• _Excerpted text_:
+---+

The Principles of Diffusion Models (2510.21890v1)

Abstract: This monograph presents the core principles that have guided the development of diffusion models, tracing their origins and showing how diverse formulations arise from shared mathematical ideas. Diffusion modeling starts by defining a forward process that gradually corrupts data into noise, linking the data distribution to a simple prior through a continuum of intermediate distributions. The goal is to learn a reverse process that transforms noise back into data while recovering the same intermediates. We describe three complementary views. The variational view, inspired by variational autoencoders, sees diffusion as learning to remove noise step by step. The score-based view, rooted in energy-based modeling, learns the gradient of the evolving data distribution, indicating how to nudge samples toward more likely regions. The flow-based view, related to normalizing flows, treats generation as following a smooth path that moves samples from noise to data under a learned velocity field. These perspectives share a common backbone: a time-dependent velocity field whose flow transports a simple prior to the data. Sampling then amounts to solving a differential equation that evolves noise into data along a continuous trajectory. On this foundation, the monograph discusses guidance for controllable generation, efficient numerical solvers, and diffusion-motivated flow-map models that learn direct mappings between arbitrary times. It provides a conceptual and mathematically grounded understanding of diffusion models for readers with basic deep-learning knowledge.

+---+

• _Stored data_:
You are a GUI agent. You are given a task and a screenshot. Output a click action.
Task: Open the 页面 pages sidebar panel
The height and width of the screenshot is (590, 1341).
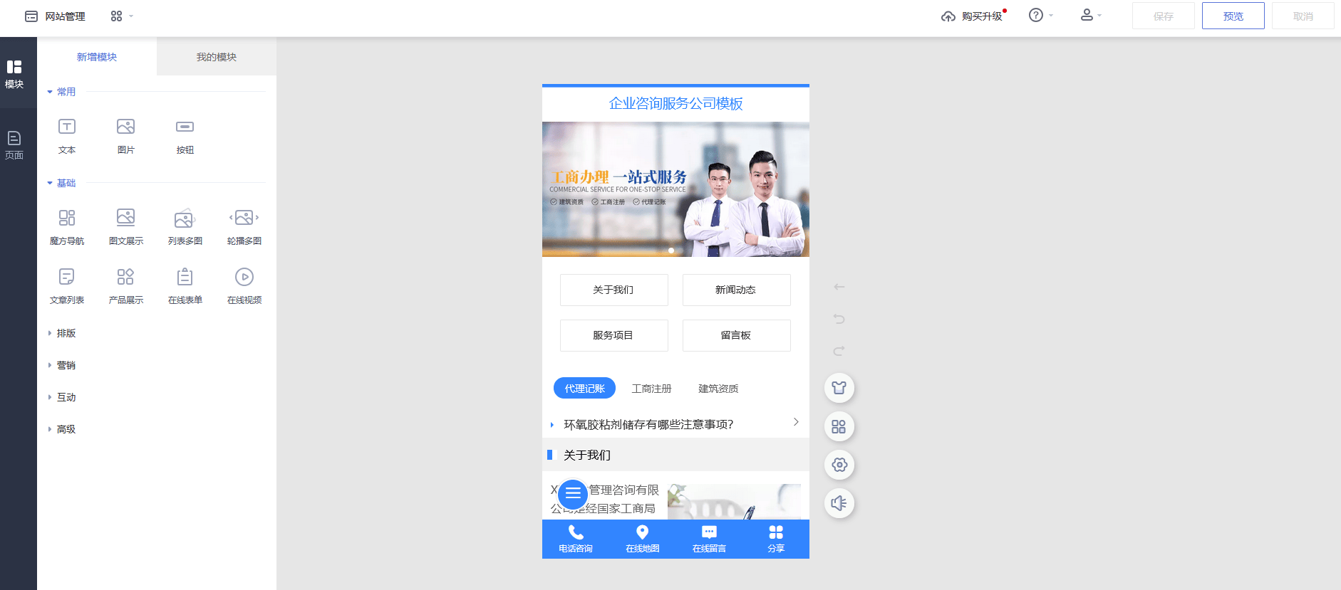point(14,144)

+---+

Continue the abstract on diffusion models, starting right after its final sentence. The listing has no connection to the abstract on diffusion models.

• _Answer for this exercise_:
• The paper presents a unifying framework linking variational, score-based, and flow-based approaches in diffusion models.
• It introduces a conditioning strategy that enables tractable training by replacing intractable marginal objectives with closed-form regression targets.
• The work demonstrates that continuous-time stochastic processes underpin efficient sampling, controllable generation, and algorithmic flexibility.

The Principles of Diffusion Models: A Technical Synthesis

This essay provides a comprehensive, technical summary of "The Principles of Diffusion Models" (2510.21890), focusing on the mathematical foundations, unifying perspectives, and practical implications of modern diffusion-based generative modeling. The discussion is organized around the three principal frameworks—variational, score-based, and flow-based—tracing their origins, formal equivalence, and the role of continuous-time stochastic processes. Emphasis is placed on the conditioning strategies that enable tractable training, the centrality of the time-dependent velocity field, and the implications for efficient sampling and controllable generation.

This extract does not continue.